Dar continuidad a la sorpresa, fueron sus únicas palabras.

Había leído los tres libros de Josefina Carabias que había encontrado en la biblioteca del Freewill, todos ellos póstumos, cuando abordé en serio la idea de hablar de política. Bastaba este ejemplo para ilustrar cómo la izquierda encuentra sus soluciones a los problemas económicos desde una óptica de marcado analfabetismo. Así lo cuenta Josefina Carabias: «[...] ciertas disposiciones encaminadas a aliviar el paro, como era la prohibición del empleo de maquinaría agrícola y la "ley de términos municipales", que les impedía, por ejemplo, contratar segadores especializados —que trabajaban a destajo para volverse pronto a Galicia o al sitio de donde vinieran—, teniendo, en cambio, que emplear a los de su propio término municipal que nunca habían segado y necesitaban mucho tiempo para desarrollar una tarea tan dura». No me carcajeé porque hoy la solución de limitar los alquileres por ley que propugnan los progresistas del regreso a la hoz es una solución tan burda como aquella. Y nadie se ríe.

Sorprendido, me detuve en seco, como si hubiera recibido una orden. Lo malo de hablar de política es que queda uno siempre tiznado de maniqueísmo. Así que prefiero callarme.
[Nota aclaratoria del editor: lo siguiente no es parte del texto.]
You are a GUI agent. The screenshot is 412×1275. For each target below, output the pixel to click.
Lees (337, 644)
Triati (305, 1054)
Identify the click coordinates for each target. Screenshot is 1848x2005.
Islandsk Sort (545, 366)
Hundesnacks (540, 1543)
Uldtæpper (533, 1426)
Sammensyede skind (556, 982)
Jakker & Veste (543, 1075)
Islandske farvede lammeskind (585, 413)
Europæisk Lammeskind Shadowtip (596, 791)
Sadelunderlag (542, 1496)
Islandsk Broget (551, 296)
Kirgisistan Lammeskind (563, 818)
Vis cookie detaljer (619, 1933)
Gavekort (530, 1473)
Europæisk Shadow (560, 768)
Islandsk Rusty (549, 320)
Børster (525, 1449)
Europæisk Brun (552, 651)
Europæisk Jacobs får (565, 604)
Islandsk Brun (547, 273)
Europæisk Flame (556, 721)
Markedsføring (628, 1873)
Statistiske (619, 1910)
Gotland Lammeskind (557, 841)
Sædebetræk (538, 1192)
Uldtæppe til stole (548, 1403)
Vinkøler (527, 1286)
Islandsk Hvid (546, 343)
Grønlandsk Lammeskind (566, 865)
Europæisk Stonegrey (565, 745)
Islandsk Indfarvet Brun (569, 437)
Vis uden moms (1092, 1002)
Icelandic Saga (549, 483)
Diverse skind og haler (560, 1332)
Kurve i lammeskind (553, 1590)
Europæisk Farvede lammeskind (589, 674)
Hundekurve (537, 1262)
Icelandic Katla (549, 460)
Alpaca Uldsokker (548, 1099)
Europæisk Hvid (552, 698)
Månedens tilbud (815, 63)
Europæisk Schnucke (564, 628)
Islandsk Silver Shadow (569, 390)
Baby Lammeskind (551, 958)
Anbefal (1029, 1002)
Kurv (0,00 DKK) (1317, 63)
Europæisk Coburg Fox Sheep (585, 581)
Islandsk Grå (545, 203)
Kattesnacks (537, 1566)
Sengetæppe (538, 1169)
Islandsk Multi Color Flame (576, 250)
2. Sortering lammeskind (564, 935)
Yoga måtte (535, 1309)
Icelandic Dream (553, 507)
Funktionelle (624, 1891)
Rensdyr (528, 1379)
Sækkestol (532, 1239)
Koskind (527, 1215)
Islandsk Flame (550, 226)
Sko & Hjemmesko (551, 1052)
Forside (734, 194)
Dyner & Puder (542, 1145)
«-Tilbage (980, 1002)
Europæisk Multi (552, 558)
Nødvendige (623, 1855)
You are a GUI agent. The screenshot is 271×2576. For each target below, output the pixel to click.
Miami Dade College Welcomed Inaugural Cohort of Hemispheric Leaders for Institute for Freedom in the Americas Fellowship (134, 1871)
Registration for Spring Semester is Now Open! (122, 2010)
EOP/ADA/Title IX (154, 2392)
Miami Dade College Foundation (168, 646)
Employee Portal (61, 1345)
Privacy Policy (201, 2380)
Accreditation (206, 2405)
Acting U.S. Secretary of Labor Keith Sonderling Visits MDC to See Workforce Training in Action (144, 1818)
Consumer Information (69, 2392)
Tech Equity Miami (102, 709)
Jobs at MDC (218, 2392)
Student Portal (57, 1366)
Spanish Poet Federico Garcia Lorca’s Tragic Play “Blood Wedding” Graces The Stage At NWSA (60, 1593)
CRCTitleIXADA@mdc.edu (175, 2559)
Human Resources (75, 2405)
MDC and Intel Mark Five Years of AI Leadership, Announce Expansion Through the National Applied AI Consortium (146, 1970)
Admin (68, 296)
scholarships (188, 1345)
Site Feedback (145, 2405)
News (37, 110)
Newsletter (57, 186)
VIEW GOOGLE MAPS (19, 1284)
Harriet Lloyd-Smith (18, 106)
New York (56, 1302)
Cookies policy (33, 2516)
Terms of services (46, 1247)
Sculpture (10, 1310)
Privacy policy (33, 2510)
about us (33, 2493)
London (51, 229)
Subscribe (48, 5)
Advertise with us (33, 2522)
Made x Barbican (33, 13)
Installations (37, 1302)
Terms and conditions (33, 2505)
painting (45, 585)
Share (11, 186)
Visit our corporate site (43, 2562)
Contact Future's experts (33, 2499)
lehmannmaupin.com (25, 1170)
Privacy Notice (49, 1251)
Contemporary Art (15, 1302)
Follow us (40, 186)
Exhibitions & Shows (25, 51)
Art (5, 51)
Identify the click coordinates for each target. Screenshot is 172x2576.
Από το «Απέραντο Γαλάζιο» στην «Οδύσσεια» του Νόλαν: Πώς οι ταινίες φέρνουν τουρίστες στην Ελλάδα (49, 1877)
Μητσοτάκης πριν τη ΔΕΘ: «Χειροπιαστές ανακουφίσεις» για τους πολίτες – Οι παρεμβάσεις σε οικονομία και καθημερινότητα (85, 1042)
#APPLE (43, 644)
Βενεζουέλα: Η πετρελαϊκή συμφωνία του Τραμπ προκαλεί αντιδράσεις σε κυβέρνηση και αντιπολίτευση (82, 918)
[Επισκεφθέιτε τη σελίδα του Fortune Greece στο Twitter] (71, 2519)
Luego pensé en la fuerza intempestiva de las altas temperaturas después de despertarme en plena noche y comprobar que odio el verano, y también a quienes se pasan la vida echándolo de menos. Y me acordé de todas las nucas empapadas en sudor reposando en las almohadas mojadas. Tal vez no sea tan malo odiar el verano y nutrir así de esperanza otoñal a mi atribulado espíritu, pero no comparto el tan hinchado prestigio social de este.

«Si pacta con la realidad dejará de ser escritor», escribe Vila-Matas, porque «la madurez plena del hombre situado en la vida excluiría la escritura». Desde mi marginal posición al borde, decidí no pactar con el verano y encendí, por fin, el aire acondicionado.